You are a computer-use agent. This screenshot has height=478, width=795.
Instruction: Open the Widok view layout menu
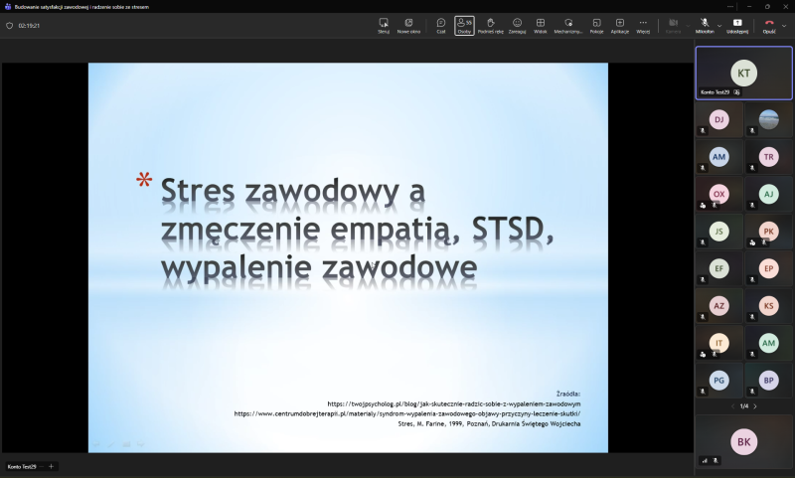click(x=541, y=25)
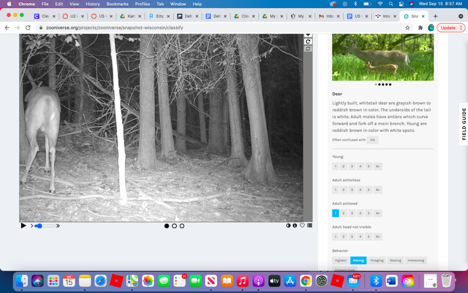Click the rotate image icon

[x=308, y=41]
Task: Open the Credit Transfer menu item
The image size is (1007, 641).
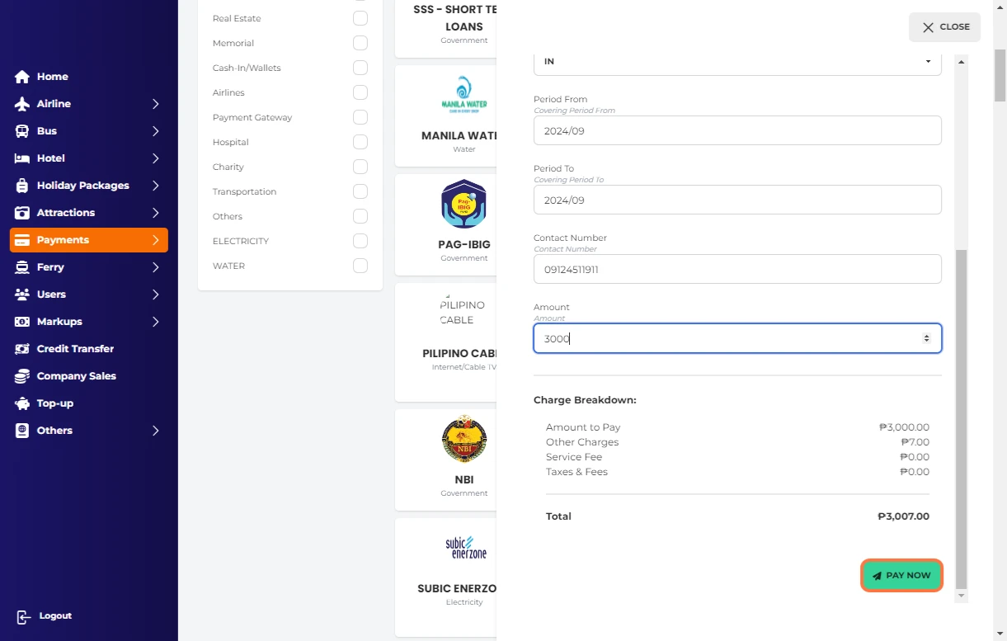Action: point(75,349)
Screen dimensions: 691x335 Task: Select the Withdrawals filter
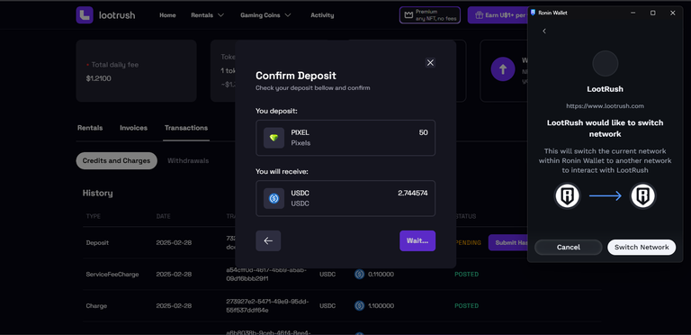[188, 161]

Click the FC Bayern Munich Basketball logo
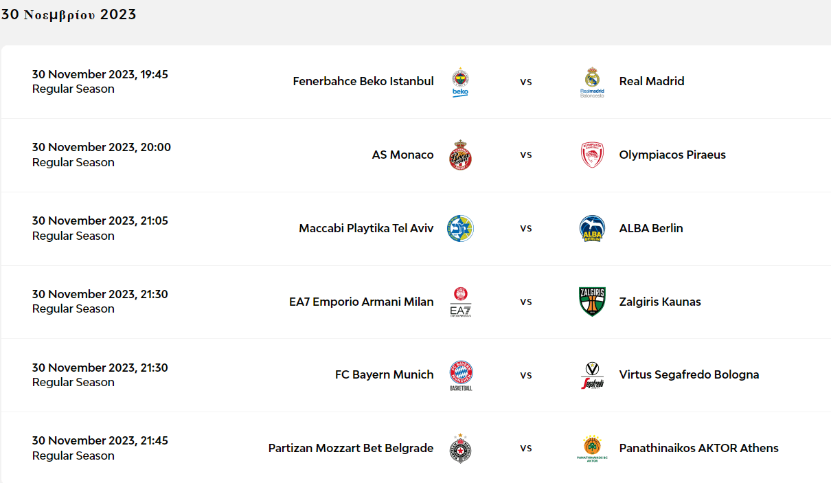click(x=460, y=375)
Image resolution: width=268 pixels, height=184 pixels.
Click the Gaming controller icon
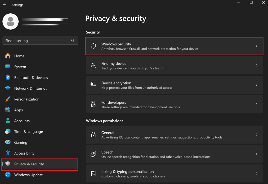(8, 142)
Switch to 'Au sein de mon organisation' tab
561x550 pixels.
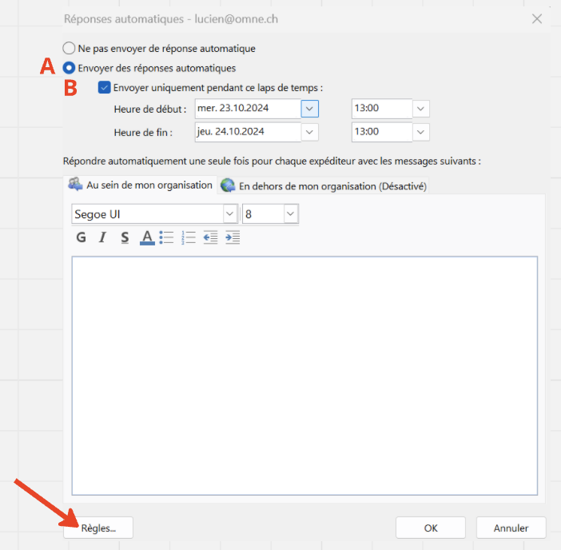pyautogui.click(x=141, y=185)
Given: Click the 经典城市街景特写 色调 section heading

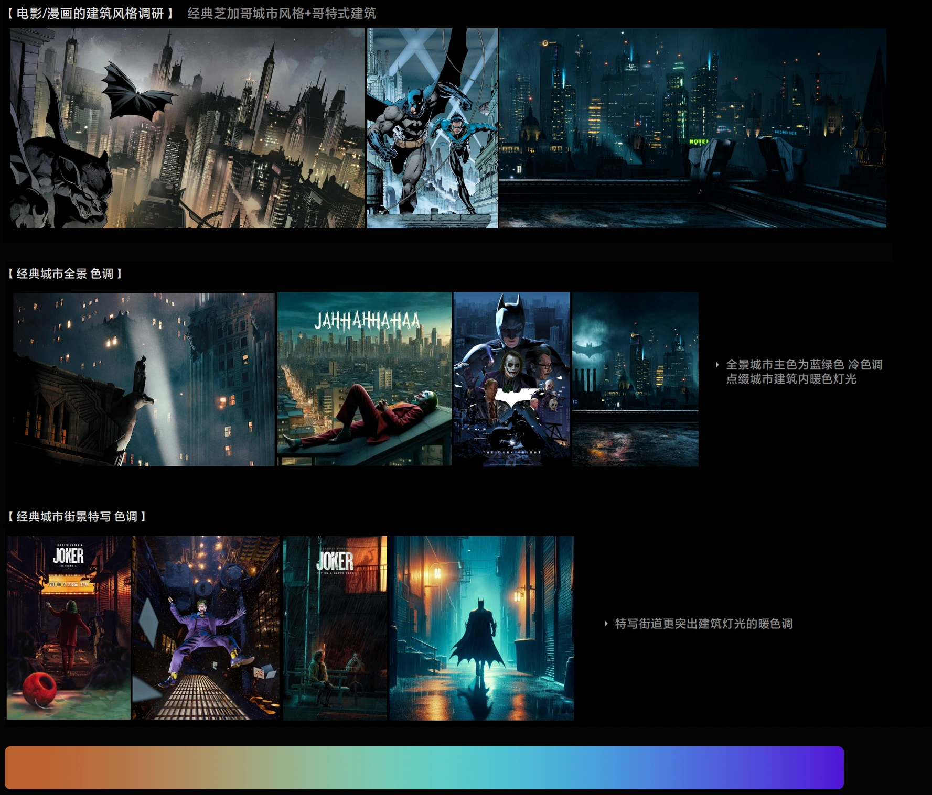Looking at the screenshot, I should click(77, 517).
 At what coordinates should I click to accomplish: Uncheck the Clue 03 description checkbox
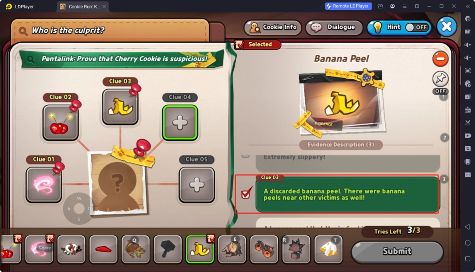(246, 194)

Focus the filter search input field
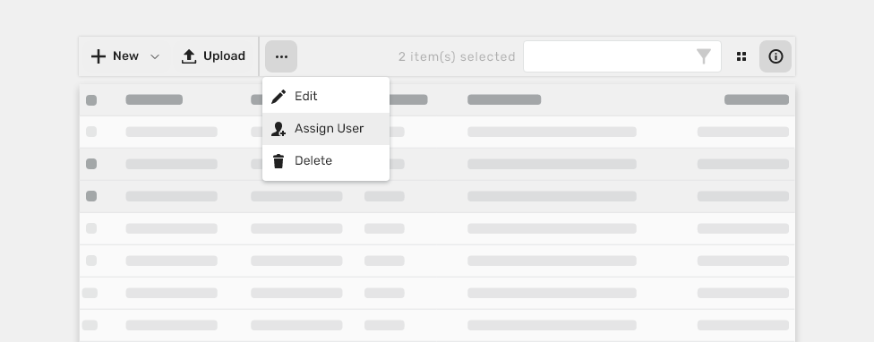pyautogui.click(x=622, y=56)
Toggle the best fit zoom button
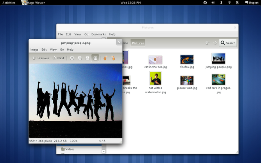The width and height of the screenshot is (261, 163). [95, 58]
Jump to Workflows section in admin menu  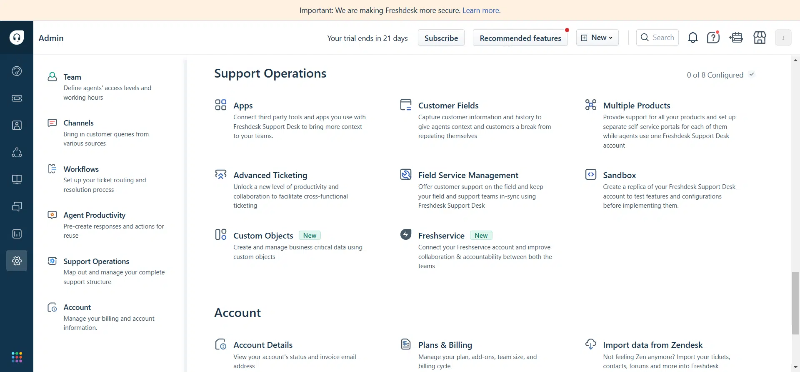(x=81, y=169)
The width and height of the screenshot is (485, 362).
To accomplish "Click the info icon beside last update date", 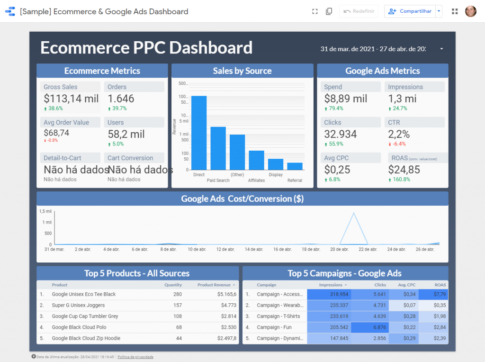I will [34, 357].
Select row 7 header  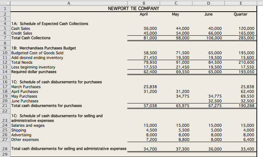tap(5, 38)
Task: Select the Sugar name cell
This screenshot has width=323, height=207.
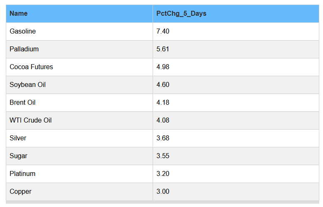Action: [x=18, y=156]
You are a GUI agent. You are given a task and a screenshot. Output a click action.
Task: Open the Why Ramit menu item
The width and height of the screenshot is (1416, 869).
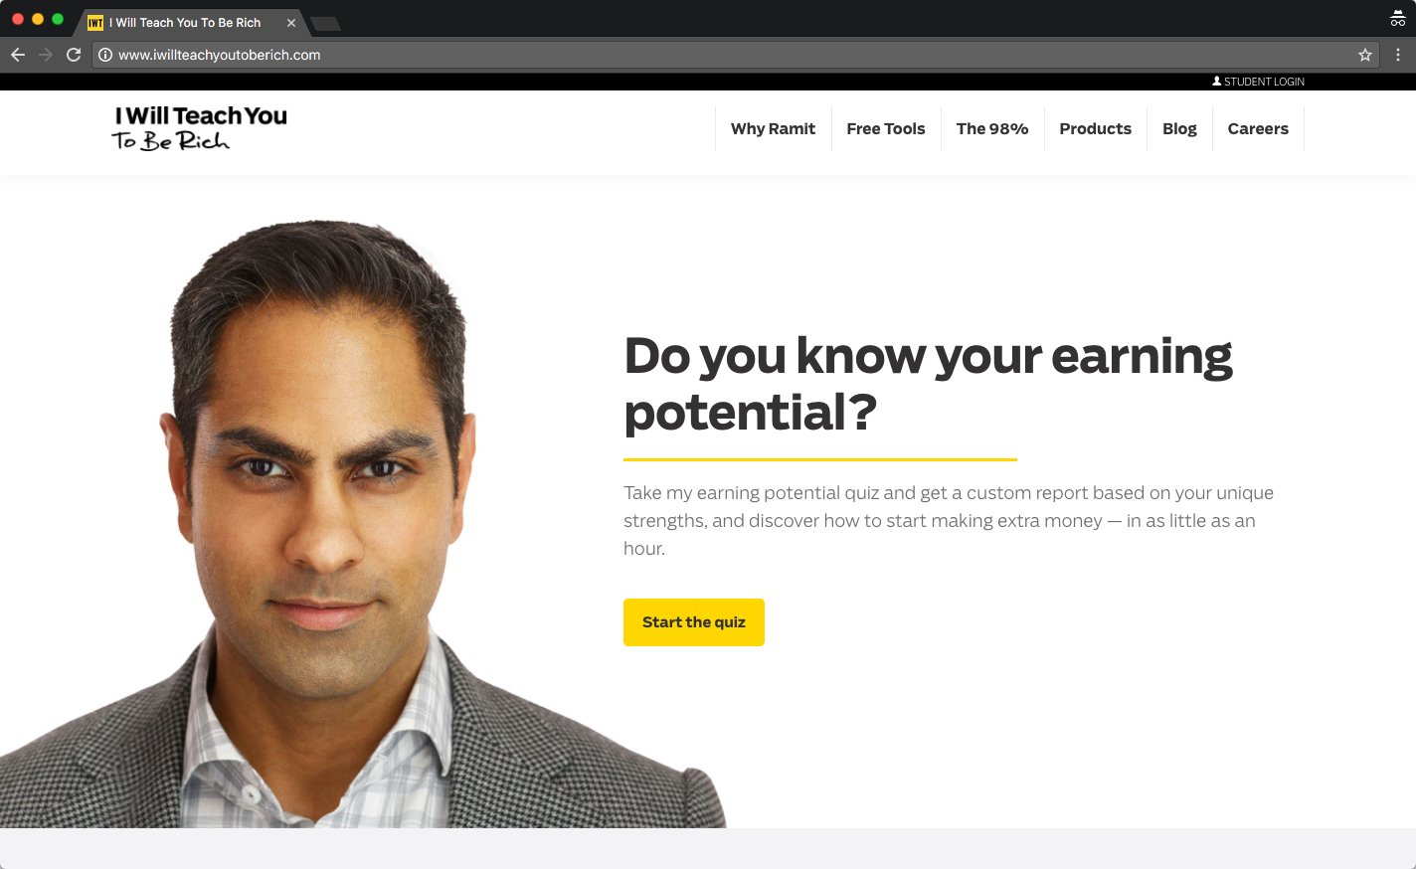773,129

======

All that is required is an exact reproduction of the lines from the one containing "Task: Open the Why Ramit menu item" to the final line of the listing above, pictures omitted.

Task: Open the Why Ramit menu item
The width and height of the screenshot is (1416, 869).
773,129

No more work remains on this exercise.